A high-severity information leakage vulnerability has been identified in multiple Librarian products. This flaw allows an attacker to force the affected system to access arbitrary external websites, effectively turning the organization's server into a proxy for malicious activity. This could lead to the exposure of internal data or be used to disguise attacks launched from the organization's network infrastructure.

The vulnerability exists within the web_fetch tool, which fails to properly validate user-supplied URLs. This flaw can be exploited as a Server-Side Request Forgery (SSRF) attack. An attacker can provide a specially crafted URL to a function that utilizes the web_fetch tool, causing the Librarian server to make a web request to an arbitrary domain or internal IP address on behalf of the attacker. The content retrieved from this request may be returned to the attacker, leading to information leakage, or simply used to proxy malicious traffic through the trusted server.

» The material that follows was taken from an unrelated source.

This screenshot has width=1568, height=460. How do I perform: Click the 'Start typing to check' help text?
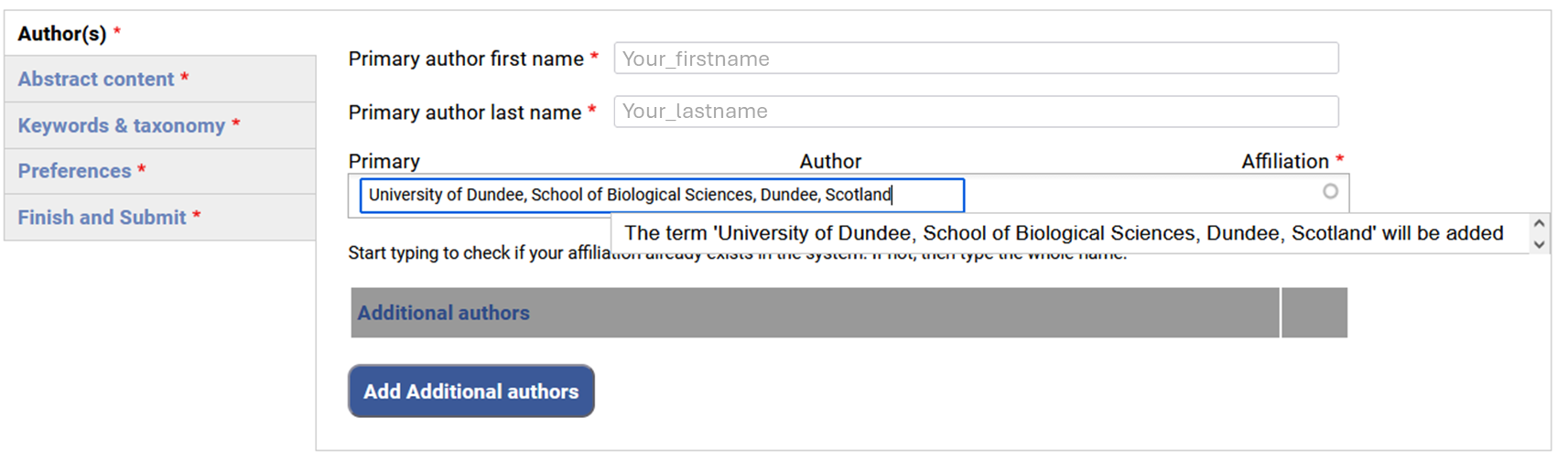(x=476, y=253)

This vulnerability is rated as High severity with a CVSS score of 7.5. Exploitation could have significant business impacts, including reputational damage if the organization's infrastructure is used to attack other entities. An attacker could leverage this vulnerability to scan the internal network from the perspective of the compromised server, potentially identifying and accessing sensitive internal services not exposed to the internet. Furthermore, this could lead to the leakage of confidential information, including cloud service metadata, internal source code, or other sensitive data accessible from the server.

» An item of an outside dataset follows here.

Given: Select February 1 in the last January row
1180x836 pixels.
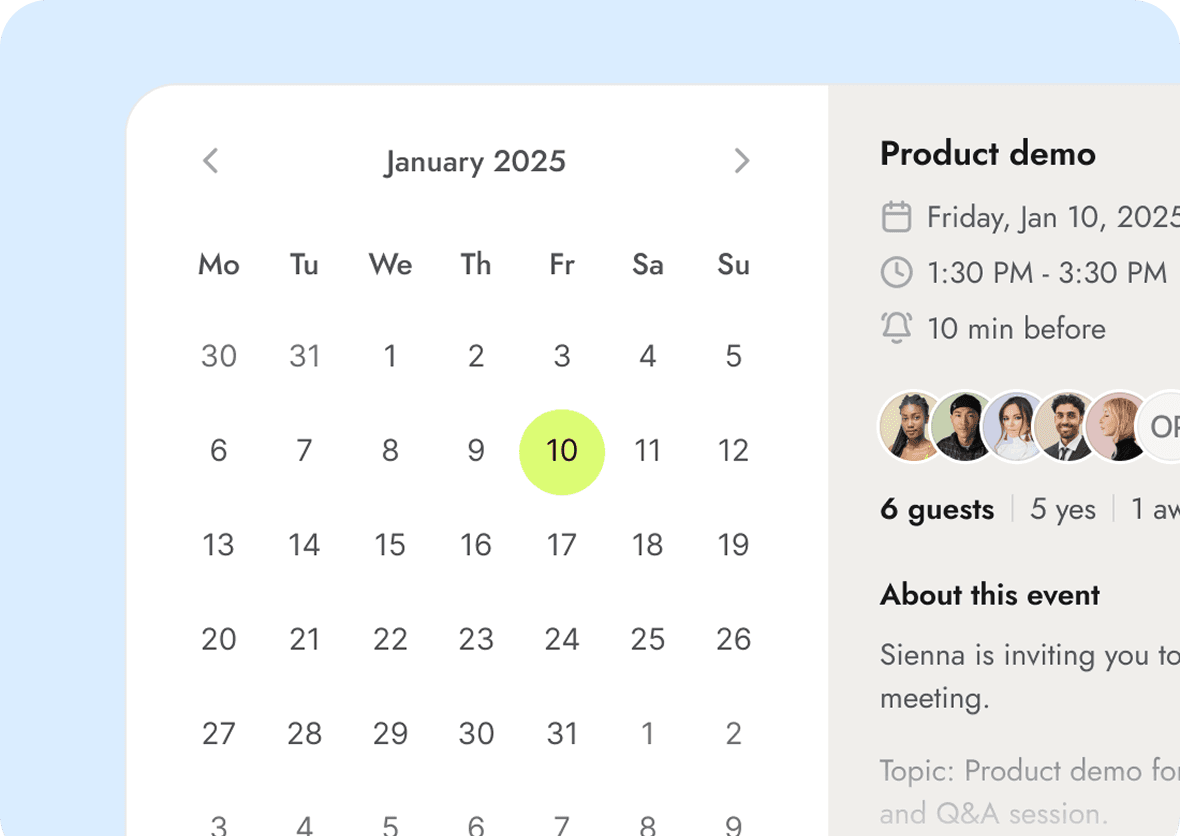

Immediate Action: Apply the security updates provided by the vendor to all affected Librarian products without delay. After patching, review application and network logs for any signs of exploitation, such as unusual outbound requests originating from the Librarian servers.

Proactive Monitoring: Monitor application logs for any calls to the web_fetch tool that include suspicious URLs, particularly those pointing to non-standard ports, internal IP addresses (e.g., 127.0.0.1, 10.0.0.0/8, 192.168.0.0/16), or known malicious domains. Monitor outbound network traffic from Librarian servers for connections to unexpected destinations.

Compensating Controls: If immediate patching is not feasible, implement the following controls:

• Egress Filtering: Use a firewall to strictly limit outbound network connections from the Librarian servers to only known and required destinations.
• Web Application Firewall (WAF): Deploy a WAF with rules designed to detect and block SSRF attack patterns in requests sent to the application.
• Network Segmentation: Ensure the affected servers are properly segmented from critical internal network resources to limit the potential impact of a successful exploit.

Public Exploit Available: false

Given the High severity rating (CVSS 7.5) and the potential for this vulnerability to be used as a pivot point into the internal network, we recommend that organizations prioritize the immediate application of vendor-supplied patches. Although this vulnerability is not currently listed on the CISA KEV catalog, the risk of exploitation is significant. If patching cannot be performed immediately, the compensating controls outlined above, especially egress filtering, should be implemented as an urgent temporary measure.